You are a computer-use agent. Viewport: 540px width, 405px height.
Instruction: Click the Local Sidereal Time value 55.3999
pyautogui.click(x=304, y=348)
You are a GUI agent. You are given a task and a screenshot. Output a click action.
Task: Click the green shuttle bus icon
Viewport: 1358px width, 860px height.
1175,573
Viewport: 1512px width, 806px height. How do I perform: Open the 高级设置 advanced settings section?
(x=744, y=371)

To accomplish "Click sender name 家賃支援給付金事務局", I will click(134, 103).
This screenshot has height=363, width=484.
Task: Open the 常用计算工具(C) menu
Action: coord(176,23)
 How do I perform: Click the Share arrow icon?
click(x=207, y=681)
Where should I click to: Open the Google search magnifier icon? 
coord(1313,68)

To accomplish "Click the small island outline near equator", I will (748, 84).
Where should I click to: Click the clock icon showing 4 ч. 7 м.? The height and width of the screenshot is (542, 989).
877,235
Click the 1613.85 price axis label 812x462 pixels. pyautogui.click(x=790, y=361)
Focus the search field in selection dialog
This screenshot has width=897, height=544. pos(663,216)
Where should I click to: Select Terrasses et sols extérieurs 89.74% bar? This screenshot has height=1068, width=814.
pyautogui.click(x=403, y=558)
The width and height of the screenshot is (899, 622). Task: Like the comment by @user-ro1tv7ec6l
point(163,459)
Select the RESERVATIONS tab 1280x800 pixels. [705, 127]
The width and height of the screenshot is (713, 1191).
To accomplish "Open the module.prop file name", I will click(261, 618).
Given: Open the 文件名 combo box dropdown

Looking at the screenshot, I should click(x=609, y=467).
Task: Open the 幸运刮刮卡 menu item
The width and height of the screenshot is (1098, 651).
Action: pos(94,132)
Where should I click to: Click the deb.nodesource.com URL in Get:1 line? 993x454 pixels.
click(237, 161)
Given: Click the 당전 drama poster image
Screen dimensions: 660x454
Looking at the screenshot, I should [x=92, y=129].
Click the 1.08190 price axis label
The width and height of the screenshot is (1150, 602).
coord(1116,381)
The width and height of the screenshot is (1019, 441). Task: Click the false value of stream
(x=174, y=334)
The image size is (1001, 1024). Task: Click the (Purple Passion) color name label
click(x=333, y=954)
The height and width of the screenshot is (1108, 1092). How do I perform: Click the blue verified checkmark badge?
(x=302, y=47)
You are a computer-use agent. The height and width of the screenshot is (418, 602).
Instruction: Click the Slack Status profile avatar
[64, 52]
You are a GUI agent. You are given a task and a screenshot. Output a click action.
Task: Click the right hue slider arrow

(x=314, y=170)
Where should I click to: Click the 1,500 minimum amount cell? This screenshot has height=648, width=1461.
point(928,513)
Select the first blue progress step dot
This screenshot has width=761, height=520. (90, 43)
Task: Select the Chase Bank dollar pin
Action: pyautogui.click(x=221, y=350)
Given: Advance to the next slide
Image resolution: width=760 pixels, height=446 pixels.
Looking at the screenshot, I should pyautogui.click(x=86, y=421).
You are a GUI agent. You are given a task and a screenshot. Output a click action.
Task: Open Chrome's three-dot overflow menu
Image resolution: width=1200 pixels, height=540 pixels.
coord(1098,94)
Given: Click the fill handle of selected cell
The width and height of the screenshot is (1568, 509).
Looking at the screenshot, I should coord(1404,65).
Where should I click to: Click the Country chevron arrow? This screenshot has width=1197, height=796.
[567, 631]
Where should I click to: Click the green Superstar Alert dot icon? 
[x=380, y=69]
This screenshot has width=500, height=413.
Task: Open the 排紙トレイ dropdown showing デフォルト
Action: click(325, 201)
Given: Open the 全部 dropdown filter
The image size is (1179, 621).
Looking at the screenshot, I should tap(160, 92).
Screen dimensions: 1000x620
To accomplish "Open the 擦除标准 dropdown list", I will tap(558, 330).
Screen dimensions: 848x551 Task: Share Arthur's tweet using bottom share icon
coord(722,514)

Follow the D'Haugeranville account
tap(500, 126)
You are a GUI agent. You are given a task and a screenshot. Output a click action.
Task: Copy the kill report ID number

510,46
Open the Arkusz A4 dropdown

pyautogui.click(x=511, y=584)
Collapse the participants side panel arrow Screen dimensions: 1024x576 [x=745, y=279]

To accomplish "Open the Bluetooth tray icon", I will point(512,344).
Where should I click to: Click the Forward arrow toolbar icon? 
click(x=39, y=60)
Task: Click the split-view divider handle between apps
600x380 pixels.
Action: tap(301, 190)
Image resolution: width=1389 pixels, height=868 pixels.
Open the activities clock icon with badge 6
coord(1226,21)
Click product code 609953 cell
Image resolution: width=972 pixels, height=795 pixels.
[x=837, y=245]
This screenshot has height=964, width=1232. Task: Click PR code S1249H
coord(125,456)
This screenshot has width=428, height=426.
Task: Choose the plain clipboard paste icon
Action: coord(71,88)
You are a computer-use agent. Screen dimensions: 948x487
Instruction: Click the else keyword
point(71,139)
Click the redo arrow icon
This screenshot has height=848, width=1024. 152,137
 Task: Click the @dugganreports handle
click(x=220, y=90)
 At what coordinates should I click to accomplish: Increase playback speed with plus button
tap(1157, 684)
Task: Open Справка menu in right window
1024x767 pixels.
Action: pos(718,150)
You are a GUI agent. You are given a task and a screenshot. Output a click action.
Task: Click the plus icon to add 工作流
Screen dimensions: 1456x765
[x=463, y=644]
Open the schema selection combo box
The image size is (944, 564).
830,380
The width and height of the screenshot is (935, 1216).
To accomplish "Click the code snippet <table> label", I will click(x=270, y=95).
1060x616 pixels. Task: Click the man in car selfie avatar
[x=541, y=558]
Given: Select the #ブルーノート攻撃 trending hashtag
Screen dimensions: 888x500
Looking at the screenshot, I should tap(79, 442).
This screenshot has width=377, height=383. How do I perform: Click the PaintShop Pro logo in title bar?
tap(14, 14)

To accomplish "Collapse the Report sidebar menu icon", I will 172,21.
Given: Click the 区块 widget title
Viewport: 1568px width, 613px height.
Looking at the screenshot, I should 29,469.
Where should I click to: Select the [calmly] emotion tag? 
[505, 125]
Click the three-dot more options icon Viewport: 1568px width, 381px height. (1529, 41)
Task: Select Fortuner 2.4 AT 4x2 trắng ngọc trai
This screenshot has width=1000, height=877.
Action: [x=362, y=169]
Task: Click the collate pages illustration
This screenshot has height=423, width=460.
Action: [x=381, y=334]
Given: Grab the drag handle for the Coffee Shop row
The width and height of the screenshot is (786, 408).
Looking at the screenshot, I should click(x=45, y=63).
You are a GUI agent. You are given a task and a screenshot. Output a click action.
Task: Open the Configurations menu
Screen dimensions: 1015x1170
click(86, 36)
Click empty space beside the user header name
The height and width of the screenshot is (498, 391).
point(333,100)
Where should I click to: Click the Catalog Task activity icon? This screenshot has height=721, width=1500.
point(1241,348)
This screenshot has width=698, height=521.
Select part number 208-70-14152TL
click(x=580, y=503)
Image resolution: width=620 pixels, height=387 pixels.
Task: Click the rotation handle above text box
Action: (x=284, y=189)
###
> [WHAT YOU SHOULD DO] Transcribe every line of the records exactly, please.

> [RESULT]
You are a computer-use agent. Viewport: 540px width, 405px height.
Instruction: Click the Local Sidereal Time value 55.3999
pyautogui.click(x=304, y=348)
You are a GUI agent. You are given a task and a screenshot. Output a click action.
Task: Click the green shuttle bus icon
Viewport: 1358px width, 860px height.
1175,573
Viewport: 1512px width, 806px height. How do I perform: Open the 高级设置 advanced settings section?
(x=744, y=371)

To accomplish "Click sender name 家賃支援給付金事務局", I will click(134, 103).
This screenshot has height=363, width=484.
Task: Open the 常用计算工具(C) menu
Action: coord(176,23)
 How do I perform: Click the Share arrow icon?
click(x=207, y=681)
Where should I click to: Open the Google search magnifier icon? 
coord(1313,68)

To accomplish "Click the small island outline near equator", I will (748, 84).
Where should I click to: Click the clock icon showing 4 ч. 7 м.? The height and width of the screenshot is (542, 989).
877,235
Click the 1613.85 price axis label 812x462 pixels. pyautogui.click(x=790, y=361)
Focus the search field in selection dialog
This screenshot has width=897, height=544. pos(663,216)
Where should I click to: Select Terrasses et sols extérieurs 89.74% bar? This screenshot has height=1068, width=814.
pyautogui.click(x=403, y=558)
The width and height of the screenshot is (899, 622). Task: Like the comment by @user-ro1tv7ec6l
point(163,459)
Select the RESERVATIONS tab 1280x800 pixels. [705, 127]
The width and height of the screenshot is (713, 1191).
To accomplish "Open the module.prop file name", I will click(261, 618).
Given: Open the 文件名 combo box dropdown

Looking at the screenshot, I should click(x=609, y=467).
Task: Open the 幸运刮刮卡 menu item
The width and height of the screenshot is (1098, 651).
Action: pos(94,132)
Where should I click to: Click the deb.nodesource.com URL in Get:1 line? 993x454 pixels.
click(237, 161)
Given: Click the 당전 drama poster image
Screen dimensions: 660x454
Looking at the screenshot, I should [x=92, y=129].
Click the 1.08190 price axis label
The width and height of the screenshot is (1150, 602).
coord(1116,381)
The width and height of the screenshot is (1019, 441). Task: Click the false value of stream
(x=174, y=334)
The image size is (1001, 1024). Task: Click the (Purple Passion) color name label
click(x=333, y=954)
The height and width of the screenshot is (1108, 1092). How do I perform: Click the blue verified checkmark badge?
(x=302, y=47)
You are a computer-use agent. The height and width of the screenshot is (418, 602).
Instruction: Click the Slack Status profile avatar
[64, 52]
You are a GUI agent. You are given a task and a screenshot. Output a click action.
Task: Click the right hue slider arrow

(x=314, y=170)
Where should I click to: Click the 1,500 minimum amount cell? This screenshot has height=648, width=1461.
point(928,513)
Select the first blue progress step dot
This screenshot has width=761, height=520. (90, 43)
Task: Select the Chase Bank dollar pin
Action: pyautogui.click(x=221, y=350)
Given: Advance to the next slide
Image resolution: width=760 pixels, height=446 pixels.
Looking at the screenshot, I should pyautogui.click(x=86, y=421).
You are a GUI agent. You are given a task and a screenshot. Output a click action.
Task: Open Chrome's three-dot overflow menu
Image resolution: width=1200 pixels, height=540 pixels.
coord(1098,94)
Given: Click the fill handle of selected cell
The width and height of the screenshot is (1568, 509).
Looking at the screenshot, I should coord(1404,65).
Where should I click to: Click the Country chevron arrow? This screenshot has width=1197, height=796.
[567, 631]
Where should I click to: Click the green Superstar Alert dot icon? 
[x=380, y=69]
This screenshot has width=500, height=413.
Task: Open the 排紙トレイ dropdown showing デフォルト
Action: click(325, 201)
Given: Open the 全部 dropdown filter
The image size is (1179, 621).
Looking at the screenshot, I should tap(160, 92).
Screen dimensions: 1000x620
To accomplish "Open the 擦除标准 dropdown list", I will tap(558, 330).
Screen dimensions: 848x551 Task: Share Arthur's tweet using bottom share icon
coord(722,514)

Follow the D'Haugeranville account
tap(500, 126)
You are a GUI agent. You are given a task and a screenshot. Output a click action.
Task: Copy the kill report ID number

510,46
Open the Arkusz A4 dropdown

pyautogui.click(x=511, y=584)
Collapse the participants side panel arrow Screen dimensions: 1024x576 [x=745, y=279]

To accomplish "Open the Bluetooth tray icon", I will point(512,344).
Where should I click to: Click the Forward arrow toolbar icon? 
click(x=39, y=60)
Task: Click the split-view divider handle between apps
600x380 pixels.
Action: tap(301, 190)
Image resolution: width=1389 pixels, height=868 pixels.
Open the activities clock icon with badge 6
coord(1226,21)
Click product code 609953 cell
Image resolution: width=972 pixels, height=795 pixels.
[x=837, y=245]
This screenshot has height=964, width=1232. Task: Click PR code S1249H
coord(125,456)
This screenshot has width=428, height=426.
Task: Choose the plain clipboard paste icon
Action: coord(71,88)
You are a computer-use agent. Screen dimensions: 948x487
Instruction: Click the else keyword
point(71,139)
Click the redo arrow icon
This screenshot has height=848, width=1024. 152,137
 Task: Click the @dugganreports handle
click(x=220, y=90)
 At what coordinates should I click to accomplish: Increase playback speed with plus button
tap(1157, 684)
Task: Open Справка menu in right window
1024x767 pixels.
Action: pos(718,150)
You are a GUI agent. You are given a task and a screenshot. Output a click action.
Task: Click the plus icon to add 工作流
Screen dimensions: 1456x765
[x=463, y=644]
Open the schema selection combo box
The image size is (944, 564).
830,380
The width and height of the screenshot is (935, 1216).
To accomplish "Click the code snippet <table> label", I will click(x=270, y=95).
1060x616 pixels. Task: Click the man in car selfie avatar
[x=541, y=558]
Given: Select the #ブルーノート攻撃 trending hashtag
Screen dimensions: 888x500
Looking at the screenshot, I should tap(79, 442).
This screenshot has width=377, height=383. How do I perform: Click the PaintShop Pro logo in title bar?
tap(14, 14)

To accomplish "Collapse the Report sidebar menu icon", I will 172,21.
Given: Click the 区块 widget title
Viewport: 1568px width, 613px height.
Looking at the screenshot, I should 29,469.
Where should I click to: Select the [calmly] emotion tag? 
[505, 125]
Click the three-dot more options icon Viewport: 1568px width, 381px height. (1529, 41)
Task: Select Fortuner 2.4 AT 4x2 trắng ngọc trai
This screenshot has width=1000, height=877.
Action: [x=362, y=169]
Task: Click the collate pages illustration
This screenshot has height=423, width=460.
Action: [x=381, y=334]
Given: Grab the drag handle for the Coffee Shop row
The width and height of the screenshot is (786, 408).
Looking at the screenshot, I should click(x=45, y=63).
You are a GUI agent. You are given a task and a screenshot. Output a click action.
Task: Open the Configurations menu
Screen dimensions: 1015x1170
click(86, 36)
Click empty space beside the user header name
The height and width of the screenshot is (498, 391).
point(333,100)
Where should I click to: Click the Catalog Task activity icon? This screenshot has height=721, width=1500.
point(1241,348)
This screenshot has width=698, height=521.
Select part number 208-70-14152TL
click(x=580, y=503)
Image resolution: width=620 pixels, height=387 pixels.
Task: Click the rotation handle above text box
Action: (x=284, y=189)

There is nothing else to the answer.